With a whopping 7,000 mAh battery inside, the Galaxy Tab 10.1 can keep going for at least a full week with moderate daily use. For those wondering, my general routine involves browsing the web, possibly playing a short Flash video, checking emails, glancing at my calendar, enjoying some music, placing a video call, and even looking up directions.

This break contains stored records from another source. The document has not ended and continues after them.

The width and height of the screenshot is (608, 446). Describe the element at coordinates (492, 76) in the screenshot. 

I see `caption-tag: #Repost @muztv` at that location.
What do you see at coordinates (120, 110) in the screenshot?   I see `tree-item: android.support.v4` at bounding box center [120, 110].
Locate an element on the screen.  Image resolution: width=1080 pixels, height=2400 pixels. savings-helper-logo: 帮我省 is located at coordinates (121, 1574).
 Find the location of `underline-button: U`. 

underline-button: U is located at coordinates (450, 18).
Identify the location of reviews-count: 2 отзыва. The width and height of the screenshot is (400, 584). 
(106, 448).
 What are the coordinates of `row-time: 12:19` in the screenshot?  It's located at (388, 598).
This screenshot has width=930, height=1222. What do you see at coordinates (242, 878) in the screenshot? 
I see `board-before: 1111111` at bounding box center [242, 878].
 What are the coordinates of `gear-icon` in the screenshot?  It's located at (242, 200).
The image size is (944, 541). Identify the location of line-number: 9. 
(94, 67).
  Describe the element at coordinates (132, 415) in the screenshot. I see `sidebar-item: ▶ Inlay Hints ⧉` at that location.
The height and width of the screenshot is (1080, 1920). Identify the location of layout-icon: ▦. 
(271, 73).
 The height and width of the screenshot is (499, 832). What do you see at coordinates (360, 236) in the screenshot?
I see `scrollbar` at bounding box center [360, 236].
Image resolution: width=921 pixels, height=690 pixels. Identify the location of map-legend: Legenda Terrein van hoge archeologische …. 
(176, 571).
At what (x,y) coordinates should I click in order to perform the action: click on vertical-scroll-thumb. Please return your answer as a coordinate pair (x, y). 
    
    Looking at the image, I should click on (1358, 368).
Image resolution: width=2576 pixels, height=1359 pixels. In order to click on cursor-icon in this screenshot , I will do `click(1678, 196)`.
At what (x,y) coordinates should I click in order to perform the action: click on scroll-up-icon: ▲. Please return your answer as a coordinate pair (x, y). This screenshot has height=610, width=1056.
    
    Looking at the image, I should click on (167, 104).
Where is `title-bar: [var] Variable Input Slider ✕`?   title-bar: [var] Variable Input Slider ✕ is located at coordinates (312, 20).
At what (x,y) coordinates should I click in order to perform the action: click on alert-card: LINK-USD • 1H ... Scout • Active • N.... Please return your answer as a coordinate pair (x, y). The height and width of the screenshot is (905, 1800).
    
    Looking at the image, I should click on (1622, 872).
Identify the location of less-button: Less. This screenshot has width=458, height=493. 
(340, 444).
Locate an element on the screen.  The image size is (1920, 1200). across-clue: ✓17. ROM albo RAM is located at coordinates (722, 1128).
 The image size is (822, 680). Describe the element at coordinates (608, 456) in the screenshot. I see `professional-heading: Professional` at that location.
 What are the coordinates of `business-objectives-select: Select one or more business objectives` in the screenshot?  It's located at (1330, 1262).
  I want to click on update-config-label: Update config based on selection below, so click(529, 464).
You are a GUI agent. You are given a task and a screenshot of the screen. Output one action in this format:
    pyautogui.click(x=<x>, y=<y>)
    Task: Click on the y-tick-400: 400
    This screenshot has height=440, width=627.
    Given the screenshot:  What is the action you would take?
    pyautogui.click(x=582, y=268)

I would have to say the Apple iPad 2 still might have slight edge over this tablet when it comes to lasting on a single charge, but not by much. This tablet can definitely last through a full day of rigorous use and likely through an entire work week for most. Being a WiFi-only tablet also helps compared to those with 3G or 4G modules eating away battery inside.
The Bottom Line
If you are in the market for a new tablet, the Samsung Galaxy Tab 10.1 is a great choice. In fact, it is likely the best Android tablet on the market. The hardware makes no compromises with a dual-core processor, plenty of storage, a large 10.1 inch screen, and plenty of battery life not to mention being the lightest and thinnest tablet on the market as well. The largest concern is the relatively young Android Market for tablets which is still maturing. Customizations to the native operating system with TouchWiz is also a potential problem. Assuming that Samsung delivers on timely updates and developers begin pumping up tablet-optimized apps, this tablet will have a bright future.
For those wondering, the most comparable retail model to the 32 GB version featured in this review will probably sell for $599 while a more affordable 16 GB option will sell for just $499. Samsung is also working with major cellular carriers for 3G/4G mobile broadband enabled iterations which should make their wait to store shelves in just a few weeks.